As people and businesses moved to Miami, Suarez became something of a national figure. When Quinn Emanuel, a law firm that generated $5.8 million of profits per partner in 2021, moved into Miami, it opened an office down the street from City Hall, then hired the mayor. It’s not clear exactly how much Suarez has earned from that job — he will have to list his earnings on a federal financial disclosure report scheduled to come out later this month — but his personal balance sheet suggests it was plenty of money.
The same year, the cash in his bank accounts swelled from $142,000 to $840,000. Then, in 2022, he paid off $1.7 million of debt, managed to keep his accounts flush with $400,000 of cash, bought another property for $215,000 and purchased a boat for $235,000. In order to afford all of that, it seems likely that Suarez earned more than $3 million before taxes over in 2021 and 2022.
Not all of it came from Quinn Emanuel. Around the same time that he joined that firm, he became a senior operating partner at a Miami-based private equity shop named DaGrosa Capital Partners. Helmed by Joseph DaGrosa Jr., the firm touts past investments its team has made in professional soccer, telehealth and real estate development.
In 2021, Suarez also made the unusual decision to begin accepting his salary in Bitcoin, as part of his efforts to brand Miami as friendly to crypto companies. By the end of the year, he listed an $11,000 asset named Strike, a company that processes crypto payments, on his financial disclosure report. Representatives for Suarez did not answer whether the line on his disclosure referred to a stake in Strike or an account balance held in the company’s app. The total grew to $71,000 by the end of 2022.
There are other questions about Suarez’ money. In a lawsuit filed in May, a former employee of a Florida developer alleged that his ex-boss was funneling $10,000 a month to Suarez for “unknown services.” The state attorney and Miami-Dade ethics commission are looking into the arrangement. The payments did not appear on Suarez’ state financial disclosure reports. Miami law only permits him to avoid disclosing them if they represented less than 5% of his annual earnings, which would suggest his annual income reached at least $2.4 million.

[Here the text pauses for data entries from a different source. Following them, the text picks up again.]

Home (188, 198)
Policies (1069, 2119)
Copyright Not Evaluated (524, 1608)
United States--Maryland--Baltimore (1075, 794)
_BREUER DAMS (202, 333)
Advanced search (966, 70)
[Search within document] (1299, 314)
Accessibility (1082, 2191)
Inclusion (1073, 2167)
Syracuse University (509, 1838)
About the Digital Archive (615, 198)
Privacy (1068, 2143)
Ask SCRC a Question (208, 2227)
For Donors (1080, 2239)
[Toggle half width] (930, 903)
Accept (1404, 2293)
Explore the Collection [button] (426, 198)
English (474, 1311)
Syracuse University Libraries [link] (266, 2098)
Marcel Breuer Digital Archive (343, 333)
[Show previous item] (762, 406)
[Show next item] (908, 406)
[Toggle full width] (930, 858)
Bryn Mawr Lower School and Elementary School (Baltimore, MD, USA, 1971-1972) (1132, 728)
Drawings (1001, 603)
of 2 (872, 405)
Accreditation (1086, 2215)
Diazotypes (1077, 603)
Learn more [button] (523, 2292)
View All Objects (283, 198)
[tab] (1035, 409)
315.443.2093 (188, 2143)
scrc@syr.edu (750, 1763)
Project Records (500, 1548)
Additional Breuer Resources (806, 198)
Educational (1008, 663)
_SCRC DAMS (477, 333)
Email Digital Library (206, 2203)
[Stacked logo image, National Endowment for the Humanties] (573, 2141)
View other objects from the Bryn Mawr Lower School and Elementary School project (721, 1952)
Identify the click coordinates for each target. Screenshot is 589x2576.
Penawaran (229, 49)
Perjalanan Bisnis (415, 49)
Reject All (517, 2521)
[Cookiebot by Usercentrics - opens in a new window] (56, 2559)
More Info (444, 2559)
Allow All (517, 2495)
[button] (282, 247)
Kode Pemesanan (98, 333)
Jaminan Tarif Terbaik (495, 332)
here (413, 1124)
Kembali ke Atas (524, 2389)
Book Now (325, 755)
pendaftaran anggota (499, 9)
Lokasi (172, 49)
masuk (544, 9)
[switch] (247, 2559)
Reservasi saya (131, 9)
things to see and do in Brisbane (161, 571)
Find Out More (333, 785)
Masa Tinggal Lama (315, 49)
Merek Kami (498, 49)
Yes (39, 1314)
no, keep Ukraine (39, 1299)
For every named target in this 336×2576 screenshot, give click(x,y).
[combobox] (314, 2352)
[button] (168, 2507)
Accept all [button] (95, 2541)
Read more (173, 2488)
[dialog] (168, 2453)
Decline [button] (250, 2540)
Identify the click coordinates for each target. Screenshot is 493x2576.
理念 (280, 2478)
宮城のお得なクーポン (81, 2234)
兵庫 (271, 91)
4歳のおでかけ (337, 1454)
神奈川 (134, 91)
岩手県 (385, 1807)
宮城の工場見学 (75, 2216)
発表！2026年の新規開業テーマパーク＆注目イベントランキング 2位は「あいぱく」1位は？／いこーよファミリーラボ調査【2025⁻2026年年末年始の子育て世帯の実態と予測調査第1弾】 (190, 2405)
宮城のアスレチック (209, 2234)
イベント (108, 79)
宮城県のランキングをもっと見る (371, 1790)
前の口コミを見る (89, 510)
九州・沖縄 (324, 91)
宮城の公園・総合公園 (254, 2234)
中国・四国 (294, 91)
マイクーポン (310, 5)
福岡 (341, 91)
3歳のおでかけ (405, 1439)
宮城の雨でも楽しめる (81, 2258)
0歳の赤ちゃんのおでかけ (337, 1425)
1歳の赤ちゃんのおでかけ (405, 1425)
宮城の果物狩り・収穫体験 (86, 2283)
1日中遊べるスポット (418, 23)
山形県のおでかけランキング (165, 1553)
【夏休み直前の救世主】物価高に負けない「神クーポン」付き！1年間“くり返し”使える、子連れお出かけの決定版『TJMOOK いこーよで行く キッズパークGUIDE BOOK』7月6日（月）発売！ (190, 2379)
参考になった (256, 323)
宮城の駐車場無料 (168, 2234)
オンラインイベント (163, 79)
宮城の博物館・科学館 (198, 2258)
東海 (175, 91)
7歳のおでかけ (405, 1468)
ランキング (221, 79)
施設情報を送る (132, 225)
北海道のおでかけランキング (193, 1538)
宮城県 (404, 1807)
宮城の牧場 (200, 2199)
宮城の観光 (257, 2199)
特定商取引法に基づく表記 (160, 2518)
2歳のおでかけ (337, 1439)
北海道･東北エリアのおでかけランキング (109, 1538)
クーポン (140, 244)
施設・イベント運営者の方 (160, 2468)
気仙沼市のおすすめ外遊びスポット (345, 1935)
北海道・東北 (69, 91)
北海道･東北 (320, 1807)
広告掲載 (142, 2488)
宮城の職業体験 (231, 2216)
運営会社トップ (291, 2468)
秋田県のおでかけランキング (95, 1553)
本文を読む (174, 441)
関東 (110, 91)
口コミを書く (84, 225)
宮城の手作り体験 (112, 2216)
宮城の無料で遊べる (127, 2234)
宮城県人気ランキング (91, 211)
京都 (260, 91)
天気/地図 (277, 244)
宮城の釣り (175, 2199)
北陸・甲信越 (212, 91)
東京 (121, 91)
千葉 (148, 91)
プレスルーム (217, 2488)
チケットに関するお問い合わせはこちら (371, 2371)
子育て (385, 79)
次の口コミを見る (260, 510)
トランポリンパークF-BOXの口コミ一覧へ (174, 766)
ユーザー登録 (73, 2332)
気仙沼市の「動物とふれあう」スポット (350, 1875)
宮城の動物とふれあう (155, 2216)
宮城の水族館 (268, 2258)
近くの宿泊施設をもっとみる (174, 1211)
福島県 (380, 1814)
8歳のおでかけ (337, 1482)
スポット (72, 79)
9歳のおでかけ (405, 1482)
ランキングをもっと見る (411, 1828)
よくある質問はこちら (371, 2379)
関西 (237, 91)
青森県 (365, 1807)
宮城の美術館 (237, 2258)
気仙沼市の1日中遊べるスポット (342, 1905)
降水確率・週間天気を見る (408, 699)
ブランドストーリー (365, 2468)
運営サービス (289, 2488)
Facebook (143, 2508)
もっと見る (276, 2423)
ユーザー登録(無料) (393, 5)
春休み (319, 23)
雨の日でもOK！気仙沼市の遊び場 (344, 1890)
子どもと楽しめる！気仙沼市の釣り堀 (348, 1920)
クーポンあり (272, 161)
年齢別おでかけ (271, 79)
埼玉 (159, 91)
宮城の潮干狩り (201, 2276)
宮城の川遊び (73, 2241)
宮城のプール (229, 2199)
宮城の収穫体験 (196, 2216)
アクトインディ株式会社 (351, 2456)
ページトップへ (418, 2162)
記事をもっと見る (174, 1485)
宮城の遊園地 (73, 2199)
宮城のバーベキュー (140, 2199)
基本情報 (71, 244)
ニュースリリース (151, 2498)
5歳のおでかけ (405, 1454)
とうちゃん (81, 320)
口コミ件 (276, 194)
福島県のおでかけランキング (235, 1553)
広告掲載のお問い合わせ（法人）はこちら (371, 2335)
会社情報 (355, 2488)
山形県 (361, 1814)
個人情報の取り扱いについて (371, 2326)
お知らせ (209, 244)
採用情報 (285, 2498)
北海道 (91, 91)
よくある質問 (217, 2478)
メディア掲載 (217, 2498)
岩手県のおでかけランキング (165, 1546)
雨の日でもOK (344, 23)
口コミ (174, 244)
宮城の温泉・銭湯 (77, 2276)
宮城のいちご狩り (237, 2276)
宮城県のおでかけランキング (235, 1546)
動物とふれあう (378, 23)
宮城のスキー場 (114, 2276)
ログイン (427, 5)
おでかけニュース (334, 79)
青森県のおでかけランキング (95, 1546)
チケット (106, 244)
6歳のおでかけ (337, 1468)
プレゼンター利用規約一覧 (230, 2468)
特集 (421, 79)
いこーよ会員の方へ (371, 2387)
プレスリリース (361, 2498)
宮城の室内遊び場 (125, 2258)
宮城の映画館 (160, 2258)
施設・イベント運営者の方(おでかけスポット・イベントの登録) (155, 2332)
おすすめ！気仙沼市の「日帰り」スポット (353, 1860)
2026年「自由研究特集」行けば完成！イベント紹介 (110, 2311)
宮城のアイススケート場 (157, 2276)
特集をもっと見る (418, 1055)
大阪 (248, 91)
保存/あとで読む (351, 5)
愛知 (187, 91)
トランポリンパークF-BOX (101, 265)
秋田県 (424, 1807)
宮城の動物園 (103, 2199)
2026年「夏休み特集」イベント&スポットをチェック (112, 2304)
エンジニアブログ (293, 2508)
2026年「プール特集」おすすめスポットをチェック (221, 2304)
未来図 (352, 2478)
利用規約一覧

“It would be a clear conflict of interest if he were accepting payments from a developer, certainly a matter that would come before him as mayor,” said Kathleen Clark, a law professor at Washington University in St. Louis who specializes in government ethics. “As an ethics matter, I think he owes the public an explanation of if he played any role at all in development matters. He owes the public an explanation of what he was paid for.”
Representatives for Suarez did not respond to requests for comment.